---- DOCUMENT EXTRACT

The cardinal symptom of FM is persistent, diffuse muscular pain, which resembles the muscle soreness that occurs after strenuous physical exercise and anaerobic muscle metabolism. There is evidence that impaired oxygenation and oxidative system abnormalities are associated with alterations in muscle metabolism and microcirculation, leading to pain [6–9]. It has also been reported that FM may be associated with abnormal tissue oxygen delivery [6], resulting in local muscle hypoperfusion, ischemia [7–9], low oxygen extraction fraction [10], and prolonged half-times of oxygenation recovery [10]. Muscle tissue ischemia, exacerbated by muscle contraction, is a powerful activator of unmyelinated muscle nociceptors that facilitates central sensitization in animal models [11]. Cellular mitochondrial dysfunction, decreased levels of muscle phosphocreatine and adenosine triphosphate, and low phosphocreatine/inorganic phosphate ratio contribute to sensitization of peripheral muscle nociceptors by intensifying pain, fatigue, and muscle weakness in patients with FM [12]. The role of oxygen delivery within the musculoskeletal system has both structural and functional implications for central and peripheral pain receptor sensitization, resulting in altered pain perception and processing [12], making oxygen delivery an important treatment target in patients with FM.

Hyperbaric Oxygen Therapy (HBOT) and FM

HBOT is a medical treatment defined as the administration of 100% oxygen at an ambient pressure higher than atmospheric pressure. The physiological effects of HBOT are based on a dramatic increase in the amount of dissolved oxygen carried in blood, with a subsequent effect of oxygenation of ischemic areas with compromised circulation. HBOT leads to a net gain in oxygen concentration in tissues, facilitates neovascularization and angiogenesis, restores tissue homeostasis, and enhances leukocyte function [13]. It also exhibits anti-inflammatory effects, promotes neuroplasticity, impacts mitochondrial functioning, and stimulates nitric oxide synthesis, which can reduce hyperalgesia and facilitate nitric oxide–dependent endogenous opioid release [14]. HBOT is widely considered to be a safe and reliable treatment modality for the variety of conditions such as air gas embolism, decompression sickness, carbon monoxide poisoning, necrotizing infection, delayed radiation injury, and complex wounds. It has few side effects, and the only one absolute contraindication is untreated pneumothorax.

A growing body of evidence indicates that HBOT may reduce pain and fatigue and improve global functioning and quality of life in patients with FM [15–17]. However, none of these studies used a follow-up evaluation to determine whether the positive gains resulting from HBOT were maintained over time.

--------

## TASK PROMPT
Please carry the passage on hyperbaric oxygen therapy in FM forward from its last sentence. The records that follow have no connection to the passage on hyperbaric oxygen therapy in FM.

---- DATA SECTION

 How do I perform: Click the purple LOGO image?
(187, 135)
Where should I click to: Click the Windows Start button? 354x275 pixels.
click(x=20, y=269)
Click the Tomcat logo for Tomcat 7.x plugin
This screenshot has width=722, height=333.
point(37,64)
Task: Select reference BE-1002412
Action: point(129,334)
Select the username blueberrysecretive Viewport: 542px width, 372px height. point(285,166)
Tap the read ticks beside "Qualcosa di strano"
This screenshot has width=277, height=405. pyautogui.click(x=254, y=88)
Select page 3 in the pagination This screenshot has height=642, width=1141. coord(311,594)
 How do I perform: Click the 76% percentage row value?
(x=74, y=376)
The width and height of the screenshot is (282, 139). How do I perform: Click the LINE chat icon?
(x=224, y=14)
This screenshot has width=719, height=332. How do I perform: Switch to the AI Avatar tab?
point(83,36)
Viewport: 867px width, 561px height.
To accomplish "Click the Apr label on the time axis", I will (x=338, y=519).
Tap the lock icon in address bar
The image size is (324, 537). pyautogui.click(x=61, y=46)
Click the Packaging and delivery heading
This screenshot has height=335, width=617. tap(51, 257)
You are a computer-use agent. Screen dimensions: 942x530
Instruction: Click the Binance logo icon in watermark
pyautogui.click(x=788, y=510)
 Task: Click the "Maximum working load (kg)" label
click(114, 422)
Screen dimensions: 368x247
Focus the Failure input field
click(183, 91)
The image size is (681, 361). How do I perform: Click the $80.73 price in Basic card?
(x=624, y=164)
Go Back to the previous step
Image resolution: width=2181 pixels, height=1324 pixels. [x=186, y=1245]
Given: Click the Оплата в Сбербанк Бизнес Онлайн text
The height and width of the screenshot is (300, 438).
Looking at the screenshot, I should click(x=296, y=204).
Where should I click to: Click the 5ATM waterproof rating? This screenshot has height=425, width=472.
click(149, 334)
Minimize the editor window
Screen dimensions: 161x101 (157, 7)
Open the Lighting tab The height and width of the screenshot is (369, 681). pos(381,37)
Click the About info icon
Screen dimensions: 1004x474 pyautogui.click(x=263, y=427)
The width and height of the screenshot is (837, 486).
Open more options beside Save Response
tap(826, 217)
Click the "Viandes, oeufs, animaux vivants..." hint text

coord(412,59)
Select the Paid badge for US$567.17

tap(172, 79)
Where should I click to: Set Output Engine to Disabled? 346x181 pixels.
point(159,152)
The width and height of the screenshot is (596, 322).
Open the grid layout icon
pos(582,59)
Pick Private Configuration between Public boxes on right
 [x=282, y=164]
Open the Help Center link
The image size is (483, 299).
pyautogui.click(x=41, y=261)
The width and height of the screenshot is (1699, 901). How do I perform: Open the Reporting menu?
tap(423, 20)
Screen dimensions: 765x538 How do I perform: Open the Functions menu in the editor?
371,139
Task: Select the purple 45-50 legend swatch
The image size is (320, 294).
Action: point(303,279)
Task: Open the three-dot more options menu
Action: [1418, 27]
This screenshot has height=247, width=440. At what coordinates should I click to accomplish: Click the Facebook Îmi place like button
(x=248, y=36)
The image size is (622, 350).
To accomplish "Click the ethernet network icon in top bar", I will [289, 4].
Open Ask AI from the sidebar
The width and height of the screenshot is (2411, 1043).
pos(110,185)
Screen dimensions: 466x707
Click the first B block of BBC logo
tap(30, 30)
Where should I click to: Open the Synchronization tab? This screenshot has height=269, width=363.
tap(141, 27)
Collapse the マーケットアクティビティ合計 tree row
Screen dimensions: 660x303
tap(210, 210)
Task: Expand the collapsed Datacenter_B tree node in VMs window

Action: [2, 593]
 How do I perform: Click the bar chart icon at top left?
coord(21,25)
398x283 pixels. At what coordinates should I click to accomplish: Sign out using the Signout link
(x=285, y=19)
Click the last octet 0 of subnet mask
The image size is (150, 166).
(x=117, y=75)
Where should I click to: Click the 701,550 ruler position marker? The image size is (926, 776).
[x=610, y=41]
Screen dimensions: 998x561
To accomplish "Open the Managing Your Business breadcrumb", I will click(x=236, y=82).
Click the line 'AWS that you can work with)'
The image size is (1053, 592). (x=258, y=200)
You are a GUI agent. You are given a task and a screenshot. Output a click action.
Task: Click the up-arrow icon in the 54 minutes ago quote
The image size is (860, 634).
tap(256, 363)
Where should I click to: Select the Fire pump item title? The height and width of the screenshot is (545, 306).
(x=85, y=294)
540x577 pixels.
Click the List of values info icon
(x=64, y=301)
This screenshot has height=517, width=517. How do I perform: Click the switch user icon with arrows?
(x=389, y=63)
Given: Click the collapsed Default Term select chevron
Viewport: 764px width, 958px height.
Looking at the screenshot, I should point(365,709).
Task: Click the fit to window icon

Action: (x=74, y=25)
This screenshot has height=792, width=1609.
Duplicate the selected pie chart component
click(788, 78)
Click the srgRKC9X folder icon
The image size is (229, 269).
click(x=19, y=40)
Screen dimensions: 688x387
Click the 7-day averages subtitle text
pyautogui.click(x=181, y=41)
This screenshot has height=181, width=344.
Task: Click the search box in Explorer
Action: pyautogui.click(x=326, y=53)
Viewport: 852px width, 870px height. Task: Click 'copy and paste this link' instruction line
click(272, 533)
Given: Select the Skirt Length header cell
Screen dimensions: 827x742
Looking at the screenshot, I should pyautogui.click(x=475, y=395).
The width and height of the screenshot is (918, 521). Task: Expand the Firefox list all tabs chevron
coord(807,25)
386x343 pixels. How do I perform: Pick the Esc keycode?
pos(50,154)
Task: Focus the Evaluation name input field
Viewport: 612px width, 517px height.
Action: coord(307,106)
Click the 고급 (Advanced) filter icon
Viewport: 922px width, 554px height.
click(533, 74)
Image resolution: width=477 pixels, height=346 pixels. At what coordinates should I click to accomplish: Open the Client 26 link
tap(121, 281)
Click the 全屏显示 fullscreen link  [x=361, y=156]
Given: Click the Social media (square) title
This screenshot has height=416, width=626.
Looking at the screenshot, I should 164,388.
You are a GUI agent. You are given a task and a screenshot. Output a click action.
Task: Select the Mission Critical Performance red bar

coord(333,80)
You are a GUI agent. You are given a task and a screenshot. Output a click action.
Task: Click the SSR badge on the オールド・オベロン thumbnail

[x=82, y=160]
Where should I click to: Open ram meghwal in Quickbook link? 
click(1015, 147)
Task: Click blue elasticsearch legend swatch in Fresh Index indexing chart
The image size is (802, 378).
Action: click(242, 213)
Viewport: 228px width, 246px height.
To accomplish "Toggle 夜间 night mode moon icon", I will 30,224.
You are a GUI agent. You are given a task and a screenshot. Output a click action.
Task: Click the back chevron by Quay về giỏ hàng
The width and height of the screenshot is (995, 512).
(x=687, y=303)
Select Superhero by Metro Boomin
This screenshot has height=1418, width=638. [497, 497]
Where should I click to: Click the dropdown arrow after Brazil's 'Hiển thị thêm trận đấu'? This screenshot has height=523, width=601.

--------

## TASK RESULT
Objectives

The objectives of the present study were to measure the safety and feasibility of HBOT, as well as the preliminary estimates of its effect on global functioning, psychological health, sleep, and fatigue, in patients with FM. The primary hypothesis was that HBOT would be feasible (>50% recruitment rate, >80% retention rate, and >80% treatment compliance) and safe (no serious adverse events precluding continued participation) for individuals with FM. The secondary hypotheses were 1) that participants in the HBOT group would demonstrate greater improvements in global functioning, psychological health, sleep quality, and fatigue from pre- to post-HBOT intervention over time (within-group analyses) and in comparison with control participants, and 2) that improvements in all variables would be maintained at a 3-month follow-up assessment.

Methods

Design

The present study was a single-center prospective cohort study evaluating an 8-week HBOT intervention (INT) compared with a waitlist control (WLC) group. The cohort study used a delayed treatment arm as a comparator, such that the control group received the intervention (HBOT) after a 3-month waiting period. The assessors involved in completing the assessments were blinded to participants’ group assignments. The design and reporting of the present study followed the relevant aspects of the 2010 Consolidated Standards of Reporting Trials (CONSORT) statement. The study was approved by the Research Ethics Boards at the University Health Network (Research Ethics Board number 4-7888) and York University (Research Ethics Board approval certificate: e2015-249) and was registered at ClinicalTrials.gov (NCT02467218) before participant recruitment. Participant recruitment occurred between November 2015 and August 2017.

Sample

Eligible participants were those who were diagnosed with severe FM according to the American College of Rheumatology (2010) guidelines, were >18 years of age, and had a score ≥60 on the Revised Fibromyalgia Impact Questionnaire (FIQR) [18] during the baseline assessment. Exclusion criteria were a recent positive pregnancy test or planning to become pregnant during the study period; claustrophobia; seizure disorder; active asthma; chronic sinusitis; chronic or acute otitis media; current treatment with bleomycin, cisplatin, doxorubicin, or disulfiram; or participation in a concurrent investigative drug or device trial within the prior 30-day period. Potential participants were assessed in the hyperbaric unit by one of the hyperbaric physicians trained in chronic pain management to confirm the diagnosis of FM and rule out contraindications to HBOT.

Participants were recruited from the chronic pain clinics located in the Greater Toronto Area, Ontario, Canada. They were interviewed over the telephone by the study coordinator to determine eligibility. Eligible participants were provided with information about the nature of the study, the commitment required to participate, and the risks and benefits of participation, and if agreeable, they provided informed consent to participate.

The randomization schedule was completed by the study coordinator, using a computer-generated randomization code in predetermined block sizes of four. Before baseline testing, participants were randomly allocated 1:1 to either the INT or WLC group through the use of concealed opaque randomized envelopes containing group assignments.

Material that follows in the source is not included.